EXERCISE INSTRUCTIONS:
Treat the line containing "1297x999 pixels." as the last one, and return every line exactly from the first line of the material below up to it.

● ● ●

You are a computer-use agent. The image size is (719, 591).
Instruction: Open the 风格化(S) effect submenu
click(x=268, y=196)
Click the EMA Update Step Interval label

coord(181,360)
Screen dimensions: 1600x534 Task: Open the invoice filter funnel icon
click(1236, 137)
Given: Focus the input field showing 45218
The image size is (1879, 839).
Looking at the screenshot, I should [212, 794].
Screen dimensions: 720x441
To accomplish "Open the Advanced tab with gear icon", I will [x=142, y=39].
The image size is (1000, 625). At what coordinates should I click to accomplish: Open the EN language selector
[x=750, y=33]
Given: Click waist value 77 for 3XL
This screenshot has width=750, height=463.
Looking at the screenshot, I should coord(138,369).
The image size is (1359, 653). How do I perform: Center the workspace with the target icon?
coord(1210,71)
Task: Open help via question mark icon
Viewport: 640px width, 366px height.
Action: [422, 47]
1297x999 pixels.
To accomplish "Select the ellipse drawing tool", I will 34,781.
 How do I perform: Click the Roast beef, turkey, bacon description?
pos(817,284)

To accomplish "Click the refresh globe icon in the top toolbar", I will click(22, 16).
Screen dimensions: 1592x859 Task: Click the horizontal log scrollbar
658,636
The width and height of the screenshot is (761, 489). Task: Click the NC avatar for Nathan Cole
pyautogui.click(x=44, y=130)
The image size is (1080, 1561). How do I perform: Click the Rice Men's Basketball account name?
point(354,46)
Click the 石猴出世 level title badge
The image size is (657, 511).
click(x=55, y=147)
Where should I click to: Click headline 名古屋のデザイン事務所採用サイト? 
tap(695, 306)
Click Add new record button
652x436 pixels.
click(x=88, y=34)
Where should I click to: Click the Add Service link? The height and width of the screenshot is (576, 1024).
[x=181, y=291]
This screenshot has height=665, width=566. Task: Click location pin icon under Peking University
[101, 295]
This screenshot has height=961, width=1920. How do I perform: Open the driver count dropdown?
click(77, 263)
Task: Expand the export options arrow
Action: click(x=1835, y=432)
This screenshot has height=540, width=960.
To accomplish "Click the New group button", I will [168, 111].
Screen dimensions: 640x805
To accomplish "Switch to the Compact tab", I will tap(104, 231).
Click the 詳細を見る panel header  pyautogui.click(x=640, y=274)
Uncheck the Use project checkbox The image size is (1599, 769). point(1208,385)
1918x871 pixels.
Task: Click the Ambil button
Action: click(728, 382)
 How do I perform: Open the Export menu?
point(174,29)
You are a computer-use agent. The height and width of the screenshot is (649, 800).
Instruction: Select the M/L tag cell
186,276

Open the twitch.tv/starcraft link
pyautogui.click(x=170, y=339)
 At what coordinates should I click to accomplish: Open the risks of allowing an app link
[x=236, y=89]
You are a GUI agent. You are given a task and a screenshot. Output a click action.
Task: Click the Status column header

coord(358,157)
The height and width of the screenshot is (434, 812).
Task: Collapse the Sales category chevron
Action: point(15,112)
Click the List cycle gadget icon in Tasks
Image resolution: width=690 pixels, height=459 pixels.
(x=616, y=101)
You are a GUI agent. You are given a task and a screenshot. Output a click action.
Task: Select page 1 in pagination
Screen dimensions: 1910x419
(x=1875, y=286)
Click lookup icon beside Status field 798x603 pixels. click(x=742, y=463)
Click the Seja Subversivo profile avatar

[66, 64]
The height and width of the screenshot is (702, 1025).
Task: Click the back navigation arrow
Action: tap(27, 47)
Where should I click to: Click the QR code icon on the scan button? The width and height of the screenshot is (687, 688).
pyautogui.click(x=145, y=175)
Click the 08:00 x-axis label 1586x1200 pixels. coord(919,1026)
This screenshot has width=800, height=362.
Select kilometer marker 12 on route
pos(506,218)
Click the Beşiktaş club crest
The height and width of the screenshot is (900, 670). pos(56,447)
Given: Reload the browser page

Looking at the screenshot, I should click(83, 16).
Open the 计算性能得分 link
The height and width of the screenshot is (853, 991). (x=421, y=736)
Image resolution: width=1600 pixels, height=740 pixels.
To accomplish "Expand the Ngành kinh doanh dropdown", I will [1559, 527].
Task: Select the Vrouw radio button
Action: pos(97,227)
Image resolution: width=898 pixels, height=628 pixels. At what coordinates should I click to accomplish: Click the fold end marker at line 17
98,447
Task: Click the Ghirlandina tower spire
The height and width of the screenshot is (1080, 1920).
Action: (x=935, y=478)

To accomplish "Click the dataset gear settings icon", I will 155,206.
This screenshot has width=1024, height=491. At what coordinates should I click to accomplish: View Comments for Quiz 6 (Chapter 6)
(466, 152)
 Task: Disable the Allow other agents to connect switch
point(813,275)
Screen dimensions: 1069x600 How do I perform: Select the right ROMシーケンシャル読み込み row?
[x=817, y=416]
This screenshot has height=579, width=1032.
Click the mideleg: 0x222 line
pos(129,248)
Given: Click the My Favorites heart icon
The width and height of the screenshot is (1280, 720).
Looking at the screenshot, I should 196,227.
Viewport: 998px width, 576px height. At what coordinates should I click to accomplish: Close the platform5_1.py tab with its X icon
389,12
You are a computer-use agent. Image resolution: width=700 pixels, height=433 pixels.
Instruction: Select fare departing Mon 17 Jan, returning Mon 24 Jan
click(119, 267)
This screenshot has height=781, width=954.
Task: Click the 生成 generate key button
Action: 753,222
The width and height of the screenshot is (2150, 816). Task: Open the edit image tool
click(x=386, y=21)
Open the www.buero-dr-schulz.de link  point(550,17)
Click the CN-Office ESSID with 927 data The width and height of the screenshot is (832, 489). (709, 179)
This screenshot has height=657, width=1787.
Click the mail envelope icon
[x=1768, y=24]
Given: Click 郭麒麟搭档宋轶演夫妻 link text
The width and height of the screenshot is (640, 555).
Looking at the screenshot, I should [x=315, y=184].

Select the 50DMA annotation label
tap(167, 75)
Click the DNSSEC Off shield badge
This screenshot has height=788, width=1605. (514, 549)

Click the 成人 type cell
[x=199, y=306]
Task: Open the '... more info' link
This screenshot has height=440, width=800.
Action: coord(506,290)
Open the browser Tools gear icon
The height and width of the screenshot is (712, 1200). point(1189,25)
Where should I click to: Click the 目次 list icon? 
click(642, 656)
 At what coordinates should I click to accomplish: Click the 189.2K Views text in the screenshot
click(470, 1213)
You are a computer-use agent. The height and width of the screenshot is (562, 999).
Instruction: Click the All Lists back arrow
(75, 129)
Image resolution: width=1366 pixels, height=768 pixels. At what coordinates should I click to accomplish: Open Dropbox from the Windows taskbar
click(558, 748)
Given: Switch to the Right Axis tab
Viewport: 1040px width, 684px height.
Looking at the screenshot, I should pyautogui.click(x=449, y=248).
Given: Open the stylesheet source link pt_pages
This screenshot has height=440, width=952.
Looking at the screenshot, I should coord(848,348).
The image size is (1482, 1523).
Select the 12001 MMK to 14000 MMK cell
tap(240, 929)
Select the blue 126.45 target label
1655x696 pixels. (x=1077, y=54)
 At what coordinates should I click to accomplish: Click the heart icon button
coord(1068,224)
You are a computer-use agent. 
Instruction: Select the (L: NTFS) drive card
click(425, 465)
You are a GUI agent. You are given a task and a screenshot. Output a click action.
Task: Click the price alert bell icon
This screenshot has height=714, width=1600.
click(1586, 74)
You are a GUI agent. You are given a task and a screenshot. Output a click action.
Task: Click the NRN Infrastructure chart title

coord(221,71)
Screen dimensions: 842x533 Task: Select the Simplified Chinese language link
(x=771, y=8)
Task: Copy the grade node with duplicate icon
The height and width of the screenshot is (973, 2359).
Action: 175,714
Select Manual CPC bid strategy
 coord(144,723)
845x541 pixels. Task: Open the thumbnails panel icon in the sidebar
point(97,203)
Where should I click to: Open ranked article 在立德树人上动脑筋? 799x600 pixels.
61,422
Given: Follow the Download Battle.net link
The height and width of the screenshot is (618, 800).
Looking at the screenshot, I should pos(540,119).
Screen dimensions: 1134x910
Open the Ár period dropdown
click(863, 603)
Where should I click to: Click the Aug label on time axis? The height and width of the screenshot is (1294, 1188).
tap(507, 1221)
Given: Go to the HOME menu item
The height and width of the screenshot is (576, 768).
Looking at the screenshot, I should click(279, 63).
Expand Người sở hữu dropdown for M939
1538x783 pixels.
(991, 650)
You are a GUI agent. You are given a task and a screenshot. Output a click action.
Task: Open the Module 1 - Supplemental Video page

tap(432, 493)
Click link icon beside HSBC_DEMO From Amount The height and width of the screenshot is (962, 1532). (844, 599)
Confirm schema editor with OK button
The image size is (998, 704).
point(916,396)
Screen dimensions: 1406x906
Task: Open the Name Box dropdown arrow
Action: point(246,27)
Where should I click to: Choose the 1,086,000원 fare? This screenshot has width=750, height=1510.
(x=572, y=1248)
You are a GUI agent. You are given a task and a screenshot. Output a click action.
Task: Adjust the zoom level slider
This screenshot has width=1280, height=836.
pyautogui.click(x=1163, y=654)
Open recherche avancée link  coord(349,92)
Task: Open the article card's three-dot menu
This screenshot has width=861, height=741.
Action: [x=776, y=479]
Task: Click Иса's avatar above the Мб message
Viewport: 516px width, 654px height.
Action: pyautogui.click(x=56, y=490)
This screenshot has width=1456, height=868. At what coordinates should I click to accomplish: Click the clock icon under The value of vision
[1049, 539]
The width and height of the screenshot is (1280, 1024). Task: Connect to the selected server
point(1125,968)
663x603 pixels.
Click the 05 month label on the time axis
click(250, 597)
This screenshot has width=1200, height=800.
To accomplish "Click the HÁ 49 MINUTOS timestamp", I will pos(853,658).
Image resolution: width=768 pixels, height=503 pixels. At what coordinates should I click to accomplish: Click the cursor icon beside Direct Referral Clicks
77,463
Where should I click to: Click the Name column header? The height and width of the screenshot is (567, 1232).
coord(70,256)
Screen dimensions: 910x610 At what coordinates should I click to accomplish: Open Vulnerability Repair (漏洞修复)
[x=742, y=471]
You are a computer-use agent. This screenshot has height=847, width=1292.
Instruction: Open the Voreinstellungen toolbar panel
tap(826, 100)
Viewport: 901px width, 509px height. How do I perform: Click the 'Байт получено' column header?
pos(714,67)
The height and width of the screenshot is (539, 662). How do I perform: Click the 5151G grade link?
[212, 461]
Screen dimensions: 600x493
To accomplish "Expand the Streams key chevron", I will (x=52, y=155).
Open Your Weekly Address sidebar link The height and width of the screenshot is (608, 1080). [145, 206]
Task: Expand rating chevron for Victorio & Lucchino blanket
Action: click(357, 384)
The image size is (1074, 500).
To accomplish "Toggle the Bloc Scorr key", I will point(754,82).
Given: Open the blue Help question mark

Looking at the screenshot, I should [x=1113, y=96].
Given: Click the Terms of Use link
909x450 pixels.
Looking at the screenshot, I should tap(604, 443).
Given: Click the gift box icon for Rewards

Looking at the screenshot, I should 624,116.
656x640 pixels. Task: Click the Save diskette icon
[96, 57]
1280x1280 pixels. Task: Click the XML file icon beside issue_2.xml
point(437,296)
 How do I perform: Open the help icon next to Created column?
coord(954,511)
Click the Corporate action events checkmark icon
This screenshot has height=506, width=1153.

● ● ●

EXPECTED OUTPUT:
You are a computer-use agent. The image size is (719, 591).
Instruction: Open the 风格化(S) effect submenu
click(x=268, y=196)
Click the EMA Update Step Interval label

coord(181,360)
Screen dimensions: 1600x534 Task: Open the invoice filter funnel icon
click(1236, 137)
Given: Focus the input field showing 45218
The image size is (1879, 839).
Looking at the screenshot, I should [212, 794].
Screen dimensions: 720x441
To accomplish "Open the Advanced tab with gear icon", I will [x=142, y=39].
The image size is (1000, 625). At what coordinates should I click to accomplish: Open the EN language selector
[x=750, y=33]
Given: Click waist value 77 for 3XL
This screenshot has width=750, height=463.
Looking at the screenshot, I should coord(138,369).
The image size is (1359, 653). How do I perform: Center the workspace with the target icon?
coord(1210,71)
Task: Open help via question mark icon
Viewport: 640px width, 366px height.
Action: [422, 47]
1297x999 pixels.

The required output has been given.